• [Exercise] Please return all lines of the data below containing the string "agent".

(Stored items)
*** Block opens ***

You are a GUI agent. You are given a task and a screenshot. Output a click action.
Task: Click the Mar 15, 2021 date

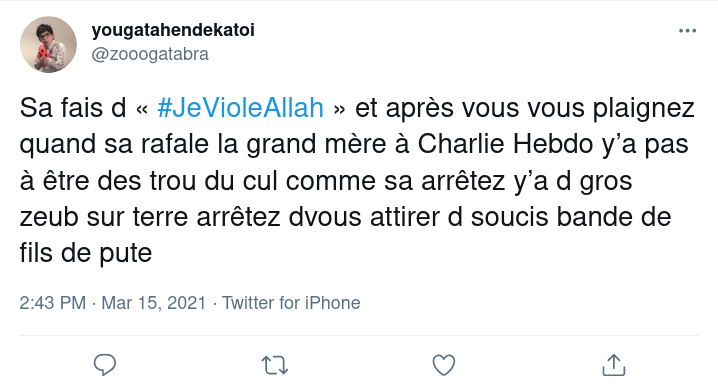(x=153, y=303)
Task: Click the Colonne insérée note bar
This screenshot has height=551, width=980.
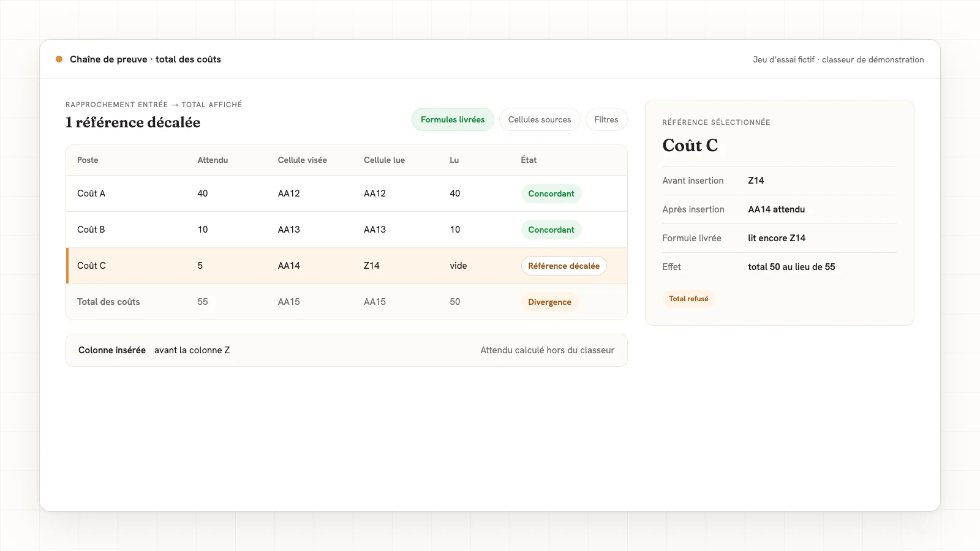Action: [x=347, y=350]
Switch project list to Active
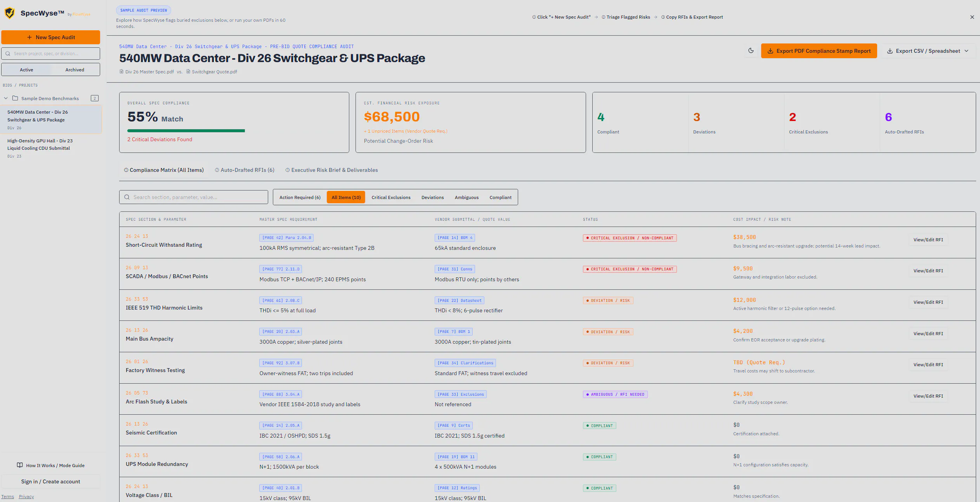This screenshot has width=980, height=502. click(x=26, y=70)
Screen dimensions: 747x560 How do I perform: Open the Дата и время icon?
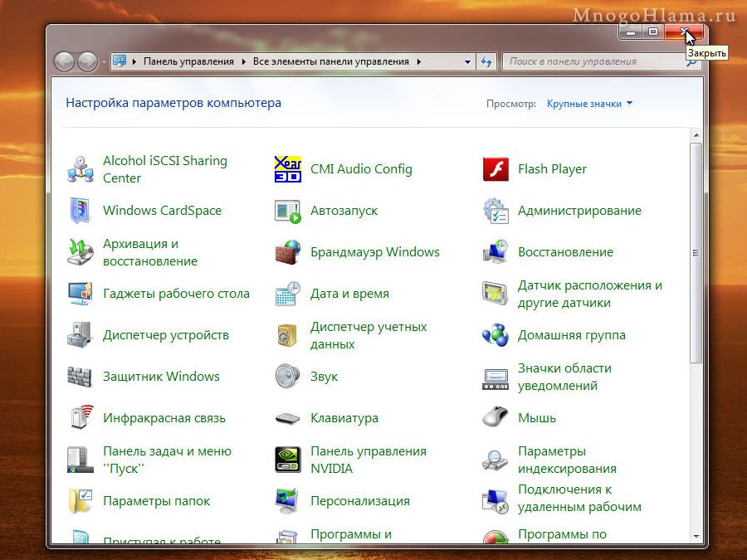[x=287, y=294]
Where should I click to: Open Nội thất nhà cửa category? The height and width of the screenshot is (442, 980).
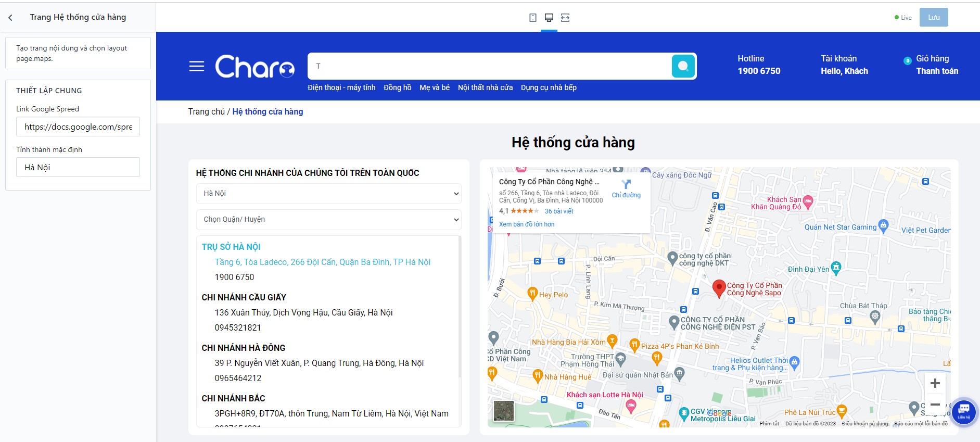pos(485,87)
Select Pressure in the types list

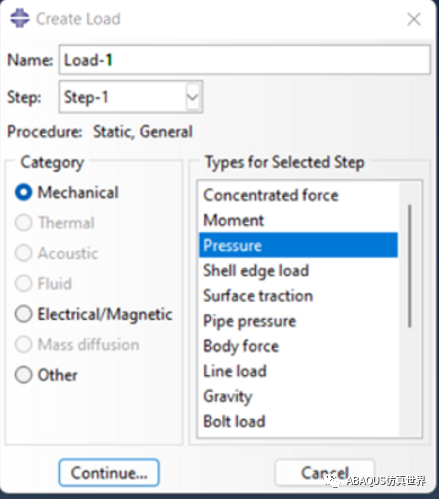(298, 245)
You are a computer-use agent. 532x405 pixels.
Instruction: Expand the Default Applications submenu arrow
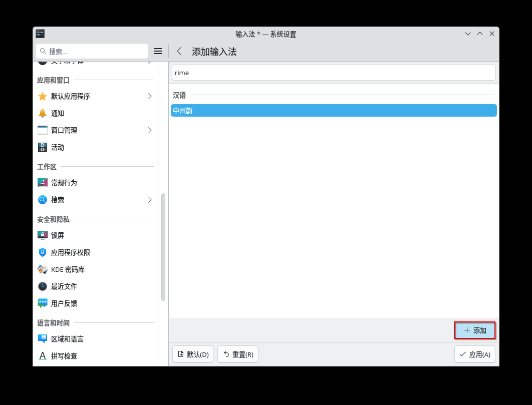(149, 96)
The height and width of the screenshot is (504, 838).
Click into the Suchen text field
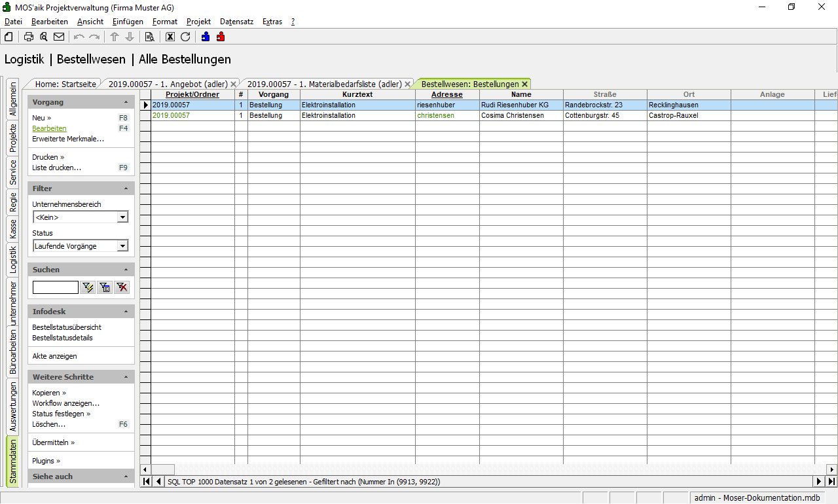(56, 287)
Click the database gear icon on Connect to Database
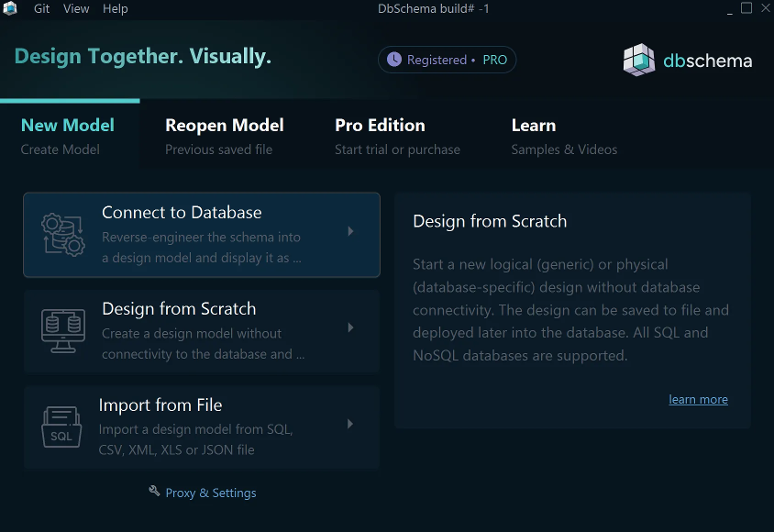Image resolution: width=774 pixels, height=532 pixels. [x=61, y=233]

*** Block closes ***

• [Task solution]
You are a GUI agent. You are given a task and a screenshot. Output a click action.
You are a computer-use agent. 532x405 pixels.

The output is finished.